Some people try to build unity in the church by pointing out what they believe to be our common enemies. They lead the church into battlefronts against the social and moral problems of our day and it can seem as though we are united. But as we put up our defenses and form barricades against the external threats around us it is possible that we forget about an even greater threat… the threat within! As we come closer to the end of our “No Turning Back” series we find Israel doing well in their external battles but failing horribly with their old internal enemy of discontentment. But when God punishes them in a unique way we see that perhaps finally they understand just how dangerous their sinful attitudes have been.
Numbers 21:1-3, 21-35
When the Canaanite, the king of Arad, who lived in the Negeb, heard that Israel was coming by the way of Atharim, he fought against Israel, and took some of them captive. And Israel vowed a vow to the Lord and said, “If you will indeed give this people into my hand, then I will devote their cities to destruction.” And the Lord heeded the voice of Israel and gave over the Canaanites, and they devoted them and their cities to destruction. So the name of the place was called Hormah.

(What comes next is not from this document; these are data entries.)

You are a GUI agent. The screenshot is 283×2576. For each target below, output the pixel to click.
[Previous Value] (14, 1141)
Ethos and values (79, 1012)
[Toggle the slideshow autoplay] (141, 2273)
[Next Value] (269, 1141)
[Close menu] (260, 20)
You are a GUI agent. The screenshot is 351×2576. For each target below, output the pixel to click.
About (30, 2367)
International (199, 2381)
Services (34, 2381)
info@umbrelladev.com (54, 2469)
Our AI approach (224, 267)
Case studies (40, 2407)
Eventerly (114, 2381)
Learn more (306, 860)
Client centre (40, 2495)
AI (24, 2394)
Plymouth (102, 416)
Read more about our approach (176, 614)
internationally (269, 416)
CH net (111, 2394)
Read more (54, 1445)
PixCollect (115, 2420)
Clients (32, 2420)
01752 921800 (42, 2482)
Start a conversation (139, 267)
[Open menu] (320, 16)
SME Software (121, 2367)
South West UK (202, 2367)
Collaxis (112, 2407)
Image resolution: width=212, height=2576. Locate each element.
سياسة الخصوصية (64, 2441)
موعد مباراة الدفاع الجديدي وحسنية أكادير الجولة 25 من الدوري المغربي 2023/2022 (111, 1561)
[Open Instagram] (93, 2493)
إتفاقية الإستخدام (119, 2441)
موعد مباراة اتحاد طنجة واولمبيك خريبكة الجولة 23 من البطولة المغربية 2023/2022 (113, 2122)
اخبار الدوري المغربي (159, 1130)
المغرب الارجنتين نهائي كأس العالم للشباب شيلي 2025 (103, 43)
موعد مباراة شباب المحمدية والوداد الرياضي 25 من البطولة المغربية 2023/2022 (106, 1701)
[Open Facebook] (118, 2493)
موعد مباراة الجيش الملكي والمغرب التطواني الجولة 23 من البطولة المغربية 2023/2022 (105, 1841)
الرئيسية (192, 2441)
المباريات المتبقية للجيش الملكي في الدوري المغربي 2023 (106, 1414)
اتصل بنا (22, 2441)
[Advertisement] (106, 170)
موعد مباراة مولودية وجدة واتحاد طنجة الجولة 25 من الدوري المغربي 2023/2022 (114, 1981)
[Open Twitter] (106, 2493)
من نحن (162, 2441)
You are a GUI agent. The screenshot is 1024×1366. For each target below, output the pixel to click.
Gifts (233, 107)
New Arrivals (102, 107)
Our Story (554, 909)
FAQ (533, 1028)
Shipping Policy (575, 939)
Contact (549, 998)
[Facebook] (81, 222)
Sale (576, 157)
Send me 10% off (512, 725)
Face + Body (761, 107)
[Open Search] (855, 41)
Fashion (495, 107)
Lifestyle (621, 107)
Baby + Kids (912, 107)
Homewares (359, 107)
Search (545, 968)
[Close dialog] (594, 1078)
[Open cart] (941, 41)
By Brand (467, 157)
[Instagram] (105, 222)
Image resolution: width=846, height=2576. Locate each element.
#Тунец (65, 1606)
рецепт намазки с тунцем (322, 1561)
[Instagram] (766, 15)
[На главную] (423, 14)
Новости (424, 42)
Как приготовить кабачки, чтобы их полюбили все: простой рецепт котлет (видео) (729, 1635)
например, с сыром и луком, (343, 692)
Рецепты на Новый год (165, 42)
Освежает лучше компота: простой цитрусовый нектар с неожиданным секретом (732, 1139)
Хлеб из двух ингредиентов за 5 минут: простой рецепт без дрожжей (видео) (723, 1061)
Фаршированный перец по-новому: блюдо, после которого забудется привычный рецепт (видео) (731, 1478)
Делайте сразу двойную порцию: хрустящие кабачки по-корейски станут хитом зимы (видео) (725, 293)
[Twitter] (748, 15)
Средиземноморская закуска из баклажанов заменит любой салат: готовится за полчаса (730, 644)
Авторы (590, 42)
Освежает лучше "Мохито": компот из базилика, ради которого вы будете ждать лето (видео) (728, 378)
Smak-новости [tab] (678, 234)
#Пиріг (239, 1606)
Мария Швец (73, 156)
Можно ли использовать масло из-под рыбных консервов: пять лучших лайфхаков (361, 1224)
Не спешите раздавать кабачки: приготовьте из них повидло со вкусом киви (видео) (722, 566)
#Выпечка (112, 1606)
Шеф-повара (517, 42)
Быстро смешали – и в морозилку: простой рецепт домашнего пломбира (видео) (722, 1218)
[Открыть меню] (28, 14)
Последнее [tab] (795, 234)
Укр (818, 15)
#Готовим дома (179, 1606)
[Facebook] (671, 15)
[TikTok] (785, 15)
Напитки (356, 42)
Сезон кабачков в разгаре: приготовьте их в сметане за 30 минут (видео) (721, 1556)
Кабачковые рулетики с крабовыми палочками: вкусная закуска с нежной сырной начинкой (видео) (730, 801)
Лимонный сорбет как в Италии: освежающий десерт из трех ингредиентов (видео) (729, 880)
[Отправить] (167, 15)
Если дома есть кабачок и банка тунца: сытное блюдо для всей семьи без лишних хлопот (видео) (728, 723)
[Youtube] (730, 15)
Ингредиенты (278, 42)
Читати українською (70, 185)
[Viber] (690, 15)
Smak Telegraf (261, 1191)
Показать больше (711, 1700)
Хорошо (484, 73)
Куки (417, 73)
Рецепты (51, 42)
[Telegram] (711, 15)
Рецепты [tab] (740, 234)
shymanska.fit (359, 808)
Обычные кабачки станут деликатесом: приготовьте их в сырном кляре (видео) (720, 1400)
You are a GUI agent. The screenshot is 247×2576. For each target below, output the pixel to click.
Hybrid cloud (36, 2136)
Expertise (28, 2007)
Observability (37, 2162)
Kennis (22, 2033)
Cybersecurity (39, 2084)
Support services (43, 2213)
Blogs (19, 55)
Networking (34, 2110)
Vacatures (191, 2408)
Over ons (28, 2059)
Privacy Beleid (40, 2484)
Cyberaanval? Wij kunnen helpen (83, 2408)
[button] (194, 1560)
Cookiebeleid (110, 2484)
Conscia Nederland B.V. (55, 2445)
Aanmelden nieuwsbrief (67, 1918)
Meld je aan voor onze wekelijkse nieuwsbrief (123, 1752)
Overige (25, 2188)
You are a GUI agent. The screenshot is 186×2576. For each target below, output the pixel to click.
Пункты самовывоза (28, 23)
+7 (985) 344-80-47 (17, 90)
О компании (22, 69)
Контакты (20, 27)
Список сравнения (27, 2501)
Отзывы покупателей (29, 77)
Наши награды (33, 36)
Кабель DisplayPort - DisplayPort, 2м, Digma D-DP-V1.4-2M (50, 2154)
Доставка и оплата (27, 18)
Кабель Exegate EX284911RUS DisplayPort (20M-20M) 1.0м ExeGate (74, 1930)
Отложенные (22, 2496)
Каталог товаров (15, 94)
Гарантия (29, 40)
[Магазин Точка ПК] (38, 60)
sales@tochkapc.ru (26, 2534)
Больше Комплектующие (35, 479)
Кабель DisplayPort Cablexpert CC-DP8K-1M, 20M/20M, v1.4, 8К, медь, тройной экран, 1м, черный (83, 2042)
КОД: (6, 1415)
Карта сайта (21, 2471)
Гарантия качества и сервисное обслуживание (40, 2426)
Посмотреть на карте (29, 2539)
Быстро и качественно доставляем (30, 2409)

Then Israel sent messengers to Sihon king of the Amorites, saying, “Let me pass through your land. We will not turn aside into field or vineyard. We will not drink the water of a well. We will go by the King’s Highway until we have passed through your territory.” But Sihon would not allow Israel to pass through his territory. He gathered all his people together and went out against Israel to the wilderness and came to Jahaz and fought against Israel. And Israel defeated him with the edge of the sword and took possession of his land from the Arnon to the Jabbok, as far as to the Ammonites, for the border of the Ammonites was strong. And Israel took all these cities, and Israel settled in all the cities of the Amorites, in Heshbon, and in all its villages. For Heshbon was the city of Sihon the king of the Amorites, who had fought against the former king of Moab and taken all his land out of his hand, as far as the Arnon. Therefore the ballad singers say,
“Come to Heshbon, let it be built;
let the city of Sihon be established.
For fire came out from Heshbon,
flame from the city of Sihon.
It devoured Ar of Moab,
and swallowed the heights of the Arnon.
Woe to you, O Moab!
You are undone, O people of Chemosh!
He has made his sons fugitives,
and his daughters captives,
to an Amorite king, Sihon.
So we overthrew them;
Heshbon, as far as Dibon, perished;
and we laid waste as far as Nophah;
fire spread as far as Medeba.”
Thus Israel lived in the land of the Amorites. And Moses sent to spy out Jazer, and they captured its villages and dispossessed the Amorites who were there. Then they turned and went up by the way to Bashan. And Og the king of Bashan came out against them, he and all his people, to battle at Edrei. But the Lord said to Moses, “Do not fear him, for I have given him into your hand, and all his people, and his land. And you shall do to him as you did to Sihon king of the Amorites, who lived at Heshbon.” So they defeated him and his sons and all his people, until he had no survivor left. And they possessed his land.
From Mount Hor they set out by the way to the Red Sea, to go around the land of Edom. And the people became impatient on the way. And the people spoke against God and against Moses, “Why have you brought us up out of Egypt to die in the wilderness? For there is no food and no water, and we loathe this worthless food.” Then the Lord sent fiery serpents among the people, and they bit the people, so that many people of Israel died. And the people came to Moses and said, “We have sinned, for we have spoken against the Lord and against you. Pray to the Lord, that he take away the serpents from us.” So Moses prayed for the people. And the Lord said to Moses, “Make a fiery serpent and set it on a pole, and everyone who is bitten, when he sees it, shall live.” So Moses made a bronze serpent and set it on a pole. And if a serpent bit anyone, he would look at the bronze serpent and live.